Instructions for authors were reviewed for 491 academic journals (132 for medicine general and internal, 147 for genetics and heredity, 100 for pediatrics, and 112 for psychiatry). Approximately 40% (203: 74 for medicine general and internal, 31 for genetics and heredity, 58 for pediatrics, and 40 for psychiatry) stated that subject consent was necessary. The submission of consent forms was required by 30% (154) of the journals studied, and 10% (50) provided their own consent forms for authors to use. Two journals mentioned that the possible effects of publication on subjects should be considered. Many journal consent forms mentioned the difficulties in ensuring complete anonymity of subjects, but few addressed the study objective, the subjects’ right to refuse consent and the withdrawal of consent. The main reason for requiring the submission of consent forms was to confirm that consent had been obtained.

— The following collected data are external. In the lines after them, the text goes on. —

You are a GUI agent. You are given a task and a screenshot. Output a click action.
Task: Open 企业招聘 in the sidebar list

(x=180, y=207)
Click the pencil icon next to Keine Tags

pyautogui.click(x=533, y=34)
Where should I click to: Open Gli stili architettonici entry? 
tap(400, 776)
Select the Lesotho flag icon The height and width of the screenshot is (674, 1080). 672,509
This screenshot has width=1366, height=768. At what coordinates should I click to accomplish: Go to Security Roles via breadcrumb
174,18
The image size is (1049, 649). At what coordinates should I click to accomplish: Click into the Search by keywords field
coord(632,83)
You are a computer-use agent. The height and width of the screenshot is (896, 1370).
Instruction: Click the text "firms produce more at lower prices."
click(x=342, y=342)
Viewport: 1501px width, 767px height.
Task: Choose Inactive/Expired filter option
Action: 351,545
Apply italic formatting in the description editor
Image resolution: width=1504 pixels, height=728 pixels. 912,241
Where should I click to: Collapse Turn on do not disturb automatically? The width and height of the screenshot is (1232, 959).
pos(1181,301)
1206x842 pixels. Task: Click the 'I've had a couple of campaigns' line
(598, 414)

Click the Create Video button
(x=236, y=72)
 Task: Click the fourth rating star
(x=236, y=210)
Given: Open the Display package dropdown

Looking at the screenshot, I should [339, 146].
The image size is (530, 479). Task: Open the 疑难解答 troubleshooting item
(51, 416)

Approximately 40% of journals required subject consent to be obtained. However, differences were observed depending on the fields. Specific considerations were not always documented. There is a need to address issues around the study objective, subjects’ right to refuse consent and the withdrawal of consent. Whether responsibility for ensuring that the consent form has been signed lies with publishers also needs to be discussed.